The growing importance of trade in the economy can also be seen from the trade-GDP (gross domestic product) ratios of the two economies. In 2017, it was 200 for Vietnam while it was around 35 for Bangladesh.

An important dimension of trade relates to the composition of exports — the concentration of the export basket is in terms of products. In the case of Bangladesh, the export-basket has been dominated by readymade garment (RMG). On the other hand, Vietnam has over time remarkably diversified its economy in terms of both the range of goods produced as well as export partners. Vietnam now exports to a wider range of markets than ever before, and has rapidly expanded exports in the manufacturing and electronics sectors, countering its once-heavy reliance on exporting agricultural products. Table 1 provides estimates of the concentration ratio of exports of the two countries. The concentration index, also named Herfindahl-Hirschman Index, is a measure of the degree of export concentration. An index value closer to 1 indicates a country’s exports are highly concentrated on a few products. On the other hand, values closer to 0 indicates that exports are highly diversified across many products.

Using the 1992 revision of the HS (Harmonised System) classification, the diversity of Vietnam exports is also evident from the fact that the top exports of Vietnam in 2017 were broadcasting equipment ($34.1 billion); integrated circuits ($14.9 billion); telephones ($9.9 billion); textile footwear ($7.94 billion) and computers ($6.36 billion). The corresponding list for Bangladesh includes non-knit men’s Suits ($5.98 billion); knit T-shirts ($5.5 billion); knit sweaters ($4.47 billion); non-knit women’s suits ($4.06 billion); and non-knit men’s shirts ($2.5 billion). All the five items on Bangladesh’s top exports list were ready-made garments of various types.

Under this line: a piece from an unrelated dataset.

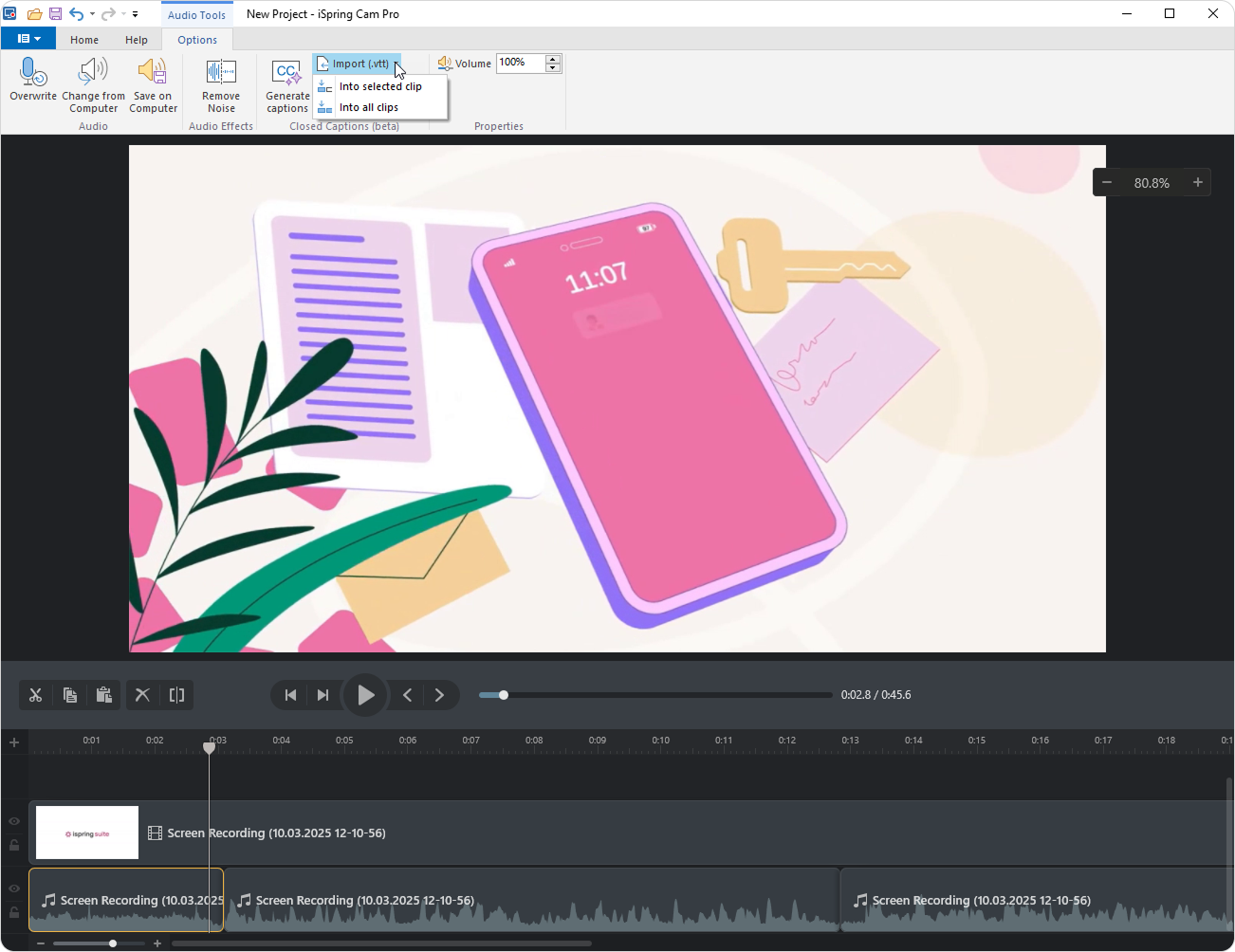Click the Volume percentage input field

[x=520, y=63]
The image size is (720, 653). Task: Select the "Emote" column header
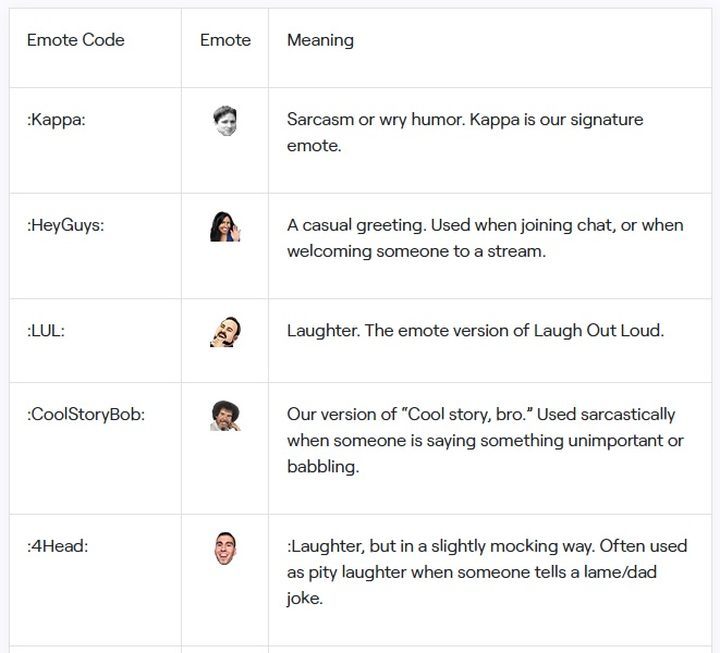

Similarly, in the area of foreign direct investment (FDI), Vietnam was remarkably successful in attracting FDI. Prior to 1990, both Bangladesh and Vietnam received little FDI. However, since 1990, FDI flows to Vietnam had been increasing by leaps and bounds, reaching $14 billion in 2017. On the other hand, the volume of FDI flows to Bangladesh has been mostly tepid and even in the best of recent years, not exceeding much above the 2.0 billion-dollar mark (see Figure 3).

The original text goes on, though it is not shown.